━━━ AVAILABLE DATA ━━━

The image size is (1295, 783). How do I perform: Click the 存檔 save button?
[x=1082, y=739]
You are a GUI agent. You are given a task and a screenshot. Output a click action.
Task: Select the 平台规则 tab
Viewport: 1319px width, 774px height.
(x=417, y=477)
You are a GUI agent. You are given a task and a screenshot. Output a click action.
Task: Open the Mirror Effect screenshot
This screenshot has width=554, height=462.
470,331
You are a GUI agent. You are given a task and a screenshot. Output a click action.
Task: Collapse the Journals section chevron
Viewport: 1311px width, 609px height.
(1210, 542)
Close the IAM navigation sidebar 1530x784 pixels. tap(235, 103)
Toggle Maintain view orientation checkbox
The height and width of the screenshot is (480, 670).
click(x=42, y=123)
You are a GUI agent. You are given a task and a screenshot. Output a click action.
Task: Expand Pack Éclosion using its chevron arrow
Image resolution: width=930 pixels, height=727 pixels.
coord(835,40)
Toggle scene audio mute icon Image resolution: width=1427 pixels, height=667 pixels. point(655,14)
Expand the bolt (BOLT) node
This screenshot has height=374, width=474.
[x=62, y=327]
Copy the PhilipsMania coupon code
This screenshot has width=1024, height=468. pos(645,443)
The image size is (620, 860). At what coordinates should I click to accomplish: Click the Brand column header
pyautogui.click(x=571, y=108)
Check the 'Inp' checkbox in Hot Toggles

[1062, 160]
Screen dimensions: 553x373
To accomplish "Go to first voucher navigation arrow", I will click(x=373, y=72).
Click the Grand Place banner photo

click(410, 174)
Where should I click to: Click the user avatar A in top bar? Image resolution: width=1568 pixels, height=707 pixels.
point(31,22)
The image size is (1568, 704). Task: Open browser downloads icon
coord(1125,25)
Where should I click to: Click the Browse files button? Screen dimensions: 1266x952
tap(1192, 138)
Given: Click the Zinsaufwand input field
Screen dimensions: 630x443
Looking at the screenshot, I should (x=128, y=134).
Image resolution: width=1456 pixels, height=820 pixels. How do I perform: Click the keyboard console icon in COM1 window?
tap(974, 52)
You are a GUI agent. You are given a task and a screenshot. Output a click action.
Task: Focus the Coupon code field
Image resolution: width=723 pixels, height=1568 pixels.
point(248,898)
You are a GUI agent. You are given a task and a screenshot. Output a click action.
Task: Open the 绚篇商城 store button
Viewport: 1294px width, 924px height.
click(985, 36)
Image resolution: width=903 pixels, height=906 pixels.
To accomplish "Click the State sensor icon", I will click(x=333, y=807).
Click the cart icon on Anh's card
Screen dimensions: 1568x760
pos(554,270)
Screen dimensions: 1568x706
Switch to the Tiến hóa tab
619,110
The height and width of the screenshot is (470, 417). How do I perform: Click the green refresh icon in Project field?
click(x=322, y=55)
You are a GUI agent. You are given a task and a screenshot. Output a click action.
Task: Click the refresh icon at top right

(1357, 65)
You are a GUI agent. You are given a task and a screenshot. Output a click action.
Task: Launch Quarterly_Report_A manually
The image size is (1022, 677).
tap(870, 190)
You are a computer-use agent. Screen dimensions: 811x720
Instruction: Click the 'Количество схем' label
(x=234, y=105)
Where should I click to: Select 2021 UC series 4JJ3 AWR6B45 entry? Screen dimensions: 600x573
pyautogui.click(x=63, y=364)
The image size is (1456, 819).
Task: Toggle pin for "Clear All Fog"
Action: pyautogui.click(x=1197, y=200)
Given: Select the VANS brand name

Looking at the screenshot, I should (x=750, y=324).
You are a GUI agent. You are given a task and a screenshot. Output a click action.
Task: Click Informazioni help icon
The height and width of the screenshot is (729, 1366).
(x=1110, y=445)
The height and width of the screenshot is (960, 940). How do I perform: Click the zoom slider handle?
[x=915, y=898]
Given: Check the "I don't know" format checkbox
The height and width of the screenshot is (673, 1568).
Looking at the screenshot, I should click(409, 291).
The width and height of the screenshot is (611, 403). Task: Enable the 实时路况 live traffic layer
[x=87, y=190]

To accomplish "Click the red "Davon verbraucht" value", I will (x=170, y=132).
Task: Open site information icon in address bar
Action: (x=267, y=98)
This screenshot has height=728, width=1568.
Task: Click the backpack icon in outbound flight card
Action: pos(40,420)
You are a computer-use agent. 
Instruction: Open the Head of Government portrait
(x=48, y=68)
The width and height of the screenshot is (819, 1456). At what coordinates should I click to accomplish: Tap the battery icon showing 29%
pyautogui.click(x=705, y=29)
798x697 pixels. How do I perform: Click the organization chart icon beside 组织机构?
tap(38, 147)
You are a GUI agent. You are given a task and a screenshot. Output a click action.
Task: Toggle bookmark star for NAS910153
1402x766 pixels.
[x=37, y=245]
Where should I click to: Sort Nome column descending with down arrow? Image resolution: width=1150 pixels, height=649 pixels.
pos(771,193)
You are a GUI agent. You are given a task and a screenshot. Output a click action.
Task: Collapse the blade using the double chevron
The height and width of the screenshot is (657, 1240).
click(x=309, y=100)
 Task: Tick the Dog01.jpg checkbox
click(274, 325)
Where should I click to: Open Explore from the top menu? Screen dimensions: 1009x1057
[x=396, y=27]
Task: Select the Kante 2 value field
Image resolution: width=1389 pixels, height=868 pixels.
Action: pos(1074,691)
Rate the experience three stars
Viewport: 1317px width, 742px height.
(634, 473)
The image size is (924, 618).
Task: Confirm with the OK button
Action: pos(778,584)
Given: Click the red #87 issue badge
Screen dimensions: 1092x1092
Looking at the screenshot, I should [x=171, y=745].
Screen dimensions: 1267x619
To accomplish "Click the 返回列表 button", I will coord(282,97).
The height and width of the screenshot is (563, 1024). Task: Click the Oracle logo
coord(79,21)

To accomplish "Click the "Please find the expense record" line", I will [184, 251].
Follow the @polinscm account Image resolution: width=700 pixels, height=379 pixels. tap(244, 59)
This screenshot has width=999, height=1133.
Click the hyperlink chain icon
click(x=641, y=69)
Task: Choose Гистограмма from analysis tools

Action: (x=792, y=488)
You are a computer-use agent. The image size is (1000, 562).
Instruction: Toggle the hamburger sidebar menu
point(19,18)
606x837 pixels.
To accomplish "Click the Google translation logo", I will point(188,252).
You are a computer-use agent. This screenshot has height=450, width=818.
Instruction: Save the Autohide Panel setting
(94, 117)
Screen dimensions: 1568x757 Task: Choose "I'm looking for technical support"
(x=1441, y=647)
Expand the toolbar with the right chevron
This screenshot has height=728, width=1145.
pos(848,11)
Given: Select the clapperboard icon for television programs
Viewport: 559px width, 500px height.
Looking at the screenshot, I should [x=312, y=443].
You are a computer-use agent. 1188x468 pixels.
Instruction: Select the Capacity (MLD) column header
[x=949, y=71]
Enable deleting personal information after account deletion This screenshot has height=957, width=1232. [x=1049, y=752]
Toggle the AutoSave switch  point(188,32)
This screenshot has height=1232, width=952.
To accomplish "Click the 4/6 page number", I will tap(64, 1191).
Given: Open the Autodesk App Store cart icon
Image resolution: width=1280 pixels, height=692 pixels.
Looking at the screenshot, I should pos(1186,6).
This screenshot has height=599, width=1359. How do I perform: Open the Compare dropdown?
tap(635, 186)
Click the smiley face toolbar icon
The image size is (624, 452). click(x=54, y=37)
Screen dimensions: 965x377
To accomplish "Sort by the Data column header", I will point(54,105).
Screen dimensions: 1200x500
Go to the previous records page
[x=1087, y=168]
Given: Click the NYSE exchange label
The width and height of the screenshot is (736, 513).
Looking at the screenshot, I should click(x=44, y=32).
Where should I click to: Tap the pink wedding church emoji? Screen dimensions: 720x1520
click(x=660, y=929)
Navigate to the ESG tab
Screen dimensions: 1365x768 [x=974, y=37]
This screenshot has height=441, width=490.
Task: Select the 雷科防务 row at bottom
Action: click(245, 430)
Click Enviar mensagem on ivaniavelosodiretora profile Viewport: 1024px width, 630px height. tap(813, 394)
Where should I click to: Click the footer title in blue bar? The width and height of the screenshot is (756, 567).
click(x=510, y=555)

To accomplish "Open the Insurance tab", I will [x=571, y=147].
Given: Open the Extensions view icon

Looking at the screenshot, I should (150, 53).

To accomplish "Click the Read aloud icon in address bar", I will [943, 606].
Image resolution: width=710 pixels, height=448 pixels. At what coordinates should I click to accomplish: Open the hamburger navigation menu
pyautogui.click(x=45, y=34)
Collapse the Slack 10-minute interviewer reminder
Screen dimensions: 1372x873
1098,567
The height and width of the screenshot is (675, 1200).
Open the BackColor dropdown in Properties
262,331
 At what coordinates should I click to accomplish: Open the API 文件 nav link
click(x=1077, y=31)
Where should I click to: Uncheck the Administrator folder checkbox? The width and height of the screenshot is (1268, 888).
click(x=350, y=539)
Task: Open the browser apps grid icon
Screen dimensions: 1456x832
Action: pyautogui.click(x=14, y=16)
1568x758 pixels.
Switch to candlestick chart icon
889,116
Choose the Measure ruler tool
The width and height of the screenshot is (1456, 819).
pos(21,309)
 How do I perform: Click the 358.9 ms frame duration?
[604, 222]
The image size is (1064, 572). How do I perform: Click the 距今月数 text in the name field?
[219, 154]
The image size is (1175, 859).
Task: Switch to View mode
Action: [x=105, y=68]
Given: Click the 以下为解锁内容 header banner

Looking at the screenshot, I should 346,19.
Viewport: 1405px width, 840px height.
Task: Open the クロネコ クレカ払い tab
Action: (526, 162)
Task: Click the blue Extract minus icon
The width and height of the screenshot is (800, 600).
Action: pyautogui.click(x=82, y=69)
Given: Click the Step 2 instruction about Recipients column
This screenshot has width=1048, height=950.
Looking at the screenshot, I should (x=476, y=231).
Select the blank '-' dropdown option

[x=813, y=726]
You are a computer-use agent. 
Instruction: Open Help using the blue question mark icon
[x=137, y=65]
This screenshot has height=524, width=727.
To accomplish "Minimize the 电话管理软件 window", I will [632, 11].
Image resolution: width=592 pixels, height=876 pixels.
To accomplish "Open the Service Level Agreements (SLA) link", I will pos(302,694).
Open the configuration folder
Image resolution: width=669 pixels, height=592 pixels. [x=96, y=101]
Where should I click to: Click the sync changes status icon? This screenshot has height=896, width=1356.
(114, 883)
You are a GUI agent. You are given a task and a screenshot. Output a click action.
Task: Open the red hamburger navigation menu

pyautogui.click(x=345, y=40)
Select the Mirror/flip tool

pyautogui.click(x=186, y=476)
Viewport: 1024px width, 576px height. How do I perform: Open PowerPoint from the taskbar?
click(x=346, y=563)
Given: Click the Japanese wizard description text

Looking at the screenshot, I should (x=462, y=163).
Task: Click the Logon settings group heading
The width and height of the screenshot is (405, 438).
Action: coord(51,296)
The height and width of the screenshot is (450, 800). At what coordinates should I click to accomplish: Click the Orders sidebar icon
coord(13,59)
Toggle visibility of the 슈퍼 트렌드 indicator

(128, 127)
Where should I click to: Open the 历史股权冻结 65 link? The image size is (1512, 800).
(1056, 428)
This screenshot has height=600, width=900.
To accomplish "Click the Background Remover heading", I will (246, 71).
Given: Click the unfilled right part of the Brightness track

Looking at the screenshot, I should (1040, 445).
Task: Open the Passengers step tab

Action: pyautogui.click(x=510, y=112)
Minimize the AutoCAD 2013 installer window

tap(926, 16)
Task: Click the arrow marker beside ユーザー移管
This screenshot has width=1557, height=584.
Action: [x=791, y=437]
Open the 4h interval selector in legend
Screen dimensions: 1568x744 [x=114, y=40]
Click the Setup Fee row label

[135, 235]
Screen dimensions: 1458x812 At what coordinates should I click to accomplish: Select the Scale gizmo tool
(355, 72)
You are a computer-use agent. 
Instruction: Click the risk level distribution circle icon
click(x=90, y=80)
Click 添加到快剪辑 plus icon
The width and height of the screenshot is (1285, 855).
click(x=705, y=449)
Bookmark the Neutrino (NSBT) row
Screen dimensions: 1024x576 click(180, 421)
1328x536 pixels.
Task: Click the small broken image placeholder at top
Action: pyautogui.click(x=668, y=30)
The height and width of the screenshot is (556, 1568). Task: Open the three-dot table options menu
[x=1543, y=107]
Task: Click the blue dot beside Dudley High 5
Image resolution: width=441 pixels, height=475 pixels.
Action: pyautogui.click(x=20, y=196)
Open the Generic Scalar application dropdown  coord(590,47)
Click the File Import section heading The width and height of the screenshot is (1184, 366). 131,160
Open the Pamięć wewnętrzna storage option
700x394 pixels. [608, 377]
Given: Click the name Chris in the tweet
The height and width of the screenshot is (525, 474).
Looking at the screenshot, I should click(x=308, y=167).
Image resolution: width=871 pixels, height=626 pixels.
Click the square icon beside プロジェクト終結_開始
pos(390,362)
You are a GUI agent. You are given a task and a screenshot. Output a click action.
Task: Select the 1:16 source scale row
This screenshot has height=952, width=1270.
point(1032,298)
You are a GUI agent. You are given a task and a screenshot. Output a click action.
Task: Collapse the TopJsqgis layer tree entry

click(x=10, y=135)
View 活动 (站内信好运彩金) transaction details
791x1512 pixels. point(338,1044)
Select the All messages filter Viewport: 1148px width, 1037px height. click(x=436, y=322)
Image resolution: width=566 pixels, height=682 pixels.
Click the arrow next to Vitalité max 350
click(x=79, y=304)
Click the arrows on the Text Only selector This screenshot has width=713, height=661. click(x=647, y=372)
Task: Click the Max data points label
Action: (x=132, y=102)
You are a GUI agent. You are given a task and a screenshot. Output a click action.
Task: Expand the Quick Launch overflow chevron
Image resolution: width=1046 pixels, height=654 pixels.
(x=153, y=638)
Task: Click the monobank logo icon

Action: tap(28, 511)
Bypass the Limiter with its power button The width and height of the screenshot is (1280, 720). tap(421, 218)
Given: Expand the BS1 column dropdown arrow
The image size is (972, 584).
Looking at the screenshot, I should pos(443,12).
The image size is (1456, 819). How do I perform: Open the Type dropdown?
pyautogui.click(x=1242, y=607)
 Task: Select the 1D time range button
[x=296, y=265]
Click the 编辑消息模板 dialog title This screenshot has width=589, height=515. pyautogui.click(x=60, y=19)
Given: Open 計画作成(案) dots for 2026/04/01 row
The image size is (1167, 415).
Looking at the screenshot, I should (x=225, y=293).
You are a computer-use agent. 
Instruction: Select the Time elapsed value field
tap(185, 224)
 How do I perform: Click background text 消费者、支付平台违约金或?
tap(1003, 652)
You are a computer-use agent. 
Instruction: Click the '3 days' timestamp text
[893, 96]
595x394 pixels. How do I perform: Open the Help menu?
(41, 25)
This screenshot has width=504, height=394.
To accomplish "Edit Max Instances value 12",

━━━

TASK PROMPT> Each line in the entries above, starting at the line with "Given: Click the 以下为解锁内容 header banner" and ending at the line with "Given: Click the Step", is to be printed exactly, and only those lines.

EXERCISE RESPONSE>
Given: Click the 以下为解锁内容 header banner

Looking at the screenshot, I should 346,19.
Viewport: 1405px width, 840px height.
Task: Open the クロネコ クレカ払い tab
Action: (526, 162)
Task: Click the blue Extract minus icon
The width and height of the screenshot is (800, 600).
Action: pyautogui.click(x=82, y=69)
Given: Click the Step 2 instruction about Recipients column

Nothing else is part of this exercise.